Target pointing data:
• • • •

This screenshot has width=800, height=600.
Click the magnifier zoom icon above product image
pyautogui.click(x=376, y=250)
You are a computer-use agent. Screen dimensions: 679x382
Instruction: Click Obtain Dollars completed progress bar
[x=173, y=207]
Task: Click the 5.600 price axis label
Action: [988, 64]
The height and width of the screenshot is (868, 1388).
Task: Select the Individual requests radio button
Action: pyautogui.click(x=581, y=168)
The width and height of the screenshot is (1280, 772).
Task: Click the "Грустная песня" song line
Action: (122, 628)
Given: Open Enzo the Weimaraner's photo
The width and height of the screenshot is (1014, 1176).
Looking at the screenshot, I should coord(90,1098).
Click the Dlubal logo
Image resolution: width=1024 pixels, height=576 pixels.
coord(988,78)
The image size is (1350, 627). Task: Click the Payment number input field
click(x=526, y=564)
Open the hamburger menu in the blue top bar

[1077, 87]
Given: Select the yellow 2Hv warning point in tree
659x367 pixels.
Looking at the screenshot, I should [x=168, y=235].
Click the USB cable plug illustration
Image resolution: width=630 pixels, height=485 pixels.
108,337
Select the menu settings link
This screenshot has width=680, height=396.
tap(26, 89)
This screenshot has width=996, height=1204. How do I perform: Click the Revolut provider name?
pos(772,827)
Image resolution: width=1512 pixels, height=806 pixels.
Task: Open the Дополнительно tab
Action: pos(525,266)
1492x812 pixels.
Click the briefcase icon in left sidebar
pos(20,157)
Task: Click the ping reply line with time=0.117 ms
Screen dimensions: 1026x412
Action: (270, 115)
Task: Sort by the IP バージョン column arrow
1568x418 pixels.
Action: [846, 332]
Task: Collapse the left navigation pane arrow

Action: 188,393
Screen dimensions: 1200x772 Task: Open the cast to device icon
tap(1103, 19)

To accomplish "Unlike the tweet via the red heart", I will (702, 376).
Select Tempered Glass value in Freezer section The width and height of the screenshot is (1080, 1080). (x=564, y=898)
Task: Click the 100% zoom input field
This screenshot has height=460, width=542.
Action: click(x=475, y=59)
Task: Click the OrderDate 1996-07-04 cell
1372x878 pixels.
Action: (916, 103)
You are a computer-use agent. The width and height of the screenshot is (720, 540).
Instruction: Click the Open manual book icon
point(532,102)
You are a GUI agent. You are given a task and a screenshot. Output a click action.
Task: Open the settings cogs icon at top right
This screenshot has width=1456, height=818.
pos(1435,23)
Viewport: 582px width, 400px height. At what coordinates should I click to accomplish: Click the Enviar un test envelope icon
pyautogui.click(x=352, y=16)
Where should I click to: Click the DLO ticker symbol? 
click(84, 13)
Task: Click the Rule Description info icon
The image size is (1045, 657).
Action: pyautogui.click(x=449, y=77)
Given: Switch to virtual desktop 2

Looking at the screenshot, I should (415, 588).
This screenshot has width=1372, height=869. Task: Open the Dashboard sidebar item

• • • •

■ INSTRUCTIONS TO FOLLOW
Reproduce every line of the data above word for word, changing nothing.

■ TASK SOLUTION
This screenshot has width=800, height=600.
Click the magnifier zoom icon above product image
pyautogui.click(x=376, y=250)
You are a computer-use agent. Screen dimensions: 679x382
Instruction: Click Obtain Dollars completed progress bar
[x=173, y=207]
Task: Click the 5.600 price axis label
Action: [988, 64]
The height and width of the screenshot is (868, 1388).
Task: Select the Individual requests radio button
Action: pyautogui.click(x=581, y=168)
The width and height of the screenshot is (1280, 772).
Task: Click the "Грустная песня" song line
Action: (122, 628)
Given: Open Enzo the Weimaraner's photo
The width and height of the screenshot is (1014, 1176).
Looking at the screenshot, I should coord(90,1098).
Click the Dlubal logo
Image resolution: width=1024 pixels, height=576 pixels.
coord(988,78)
The image size is (1350, 627). Task: Click the Payment number input field
click(x=526, y=564)
Open the hamburger menu in the blue top bar

[1077, 87]
Given: Select the yellow 2Hv warning point in tree
659x367 pixels.
Looking at the screenshot, I should [x=168, y=235].
Click the USB cable plug illustration
Image resolution: width=630 pixels, height=485 pixels.
108,337
Select the menu settings link
This screenshot has width=680, height=396.
tap(26, 89)
This screenshot has width=996, height=1204. How do I perform: Click the Revolut provider name?
pos(772,827)
Image resolution: width=1512 pixels, height=806 pixels.
Task: Open the Дополнительно tab
Action: pos(525,266)
1492x812 pixels.
Click the briefcase icon in left sidebar
pos(20,157)
Task: Click the ping reply line with time=0.117 ms
Screen dimensions: 1026x412
Action: (270, 115)
Task: Sort by the IP バージョン column arrow
1568x418 pixels.
Action: [846, 332]
Task: Collapse the left navigation pane arrow

Action: 188,393
Screen dimensions: 1200x772 Task: Open the cast to device icon
tap(1103, 19)

To accomplish "Unlike the tweet via the red heart", I will (702, 376).
Select Tempered Glass value in Freezer section The width and height of the screenshot is (1080, 1080). (x=564, y=898)
Task: Click the 100% zoom input field
This screenshot has height=460, width=542.
Action: click(x=475, y=59)
Task: Click the OrderDate 1996-07-04 cell
1372x878 pixels.
Action: (916, 103)
You are a computer-use agent. The width and height of the screenshot is (720, 540).
Instruction: Click the Open manual book icon
point(532,102)
You are a GUI agent. You are given a task and a screenshot. Output a click action.
Task: Open the settings cogs icon at top right
This screenshot has width=1456, height=818.
pos(1435,23)
Viewport: 582px width, 400px height. At what coordinates should I click to accomplish: Click the Enviar un test envelope icon
pyautogui.click(x=352, y=16)
Where should I click to: Click the DLO ticker symbol? 
click(84, 13)
Task: Click the Rule Description info icon
The image size is (1045, 657).
Action: pyautogui.click(x=449, y=77)
Given: Switch to virtual desktop 2

Looking at the screenshot, I should (415, 588).
This screenshot has width=1372, height=869. Task: Open the Dashboard sidebar item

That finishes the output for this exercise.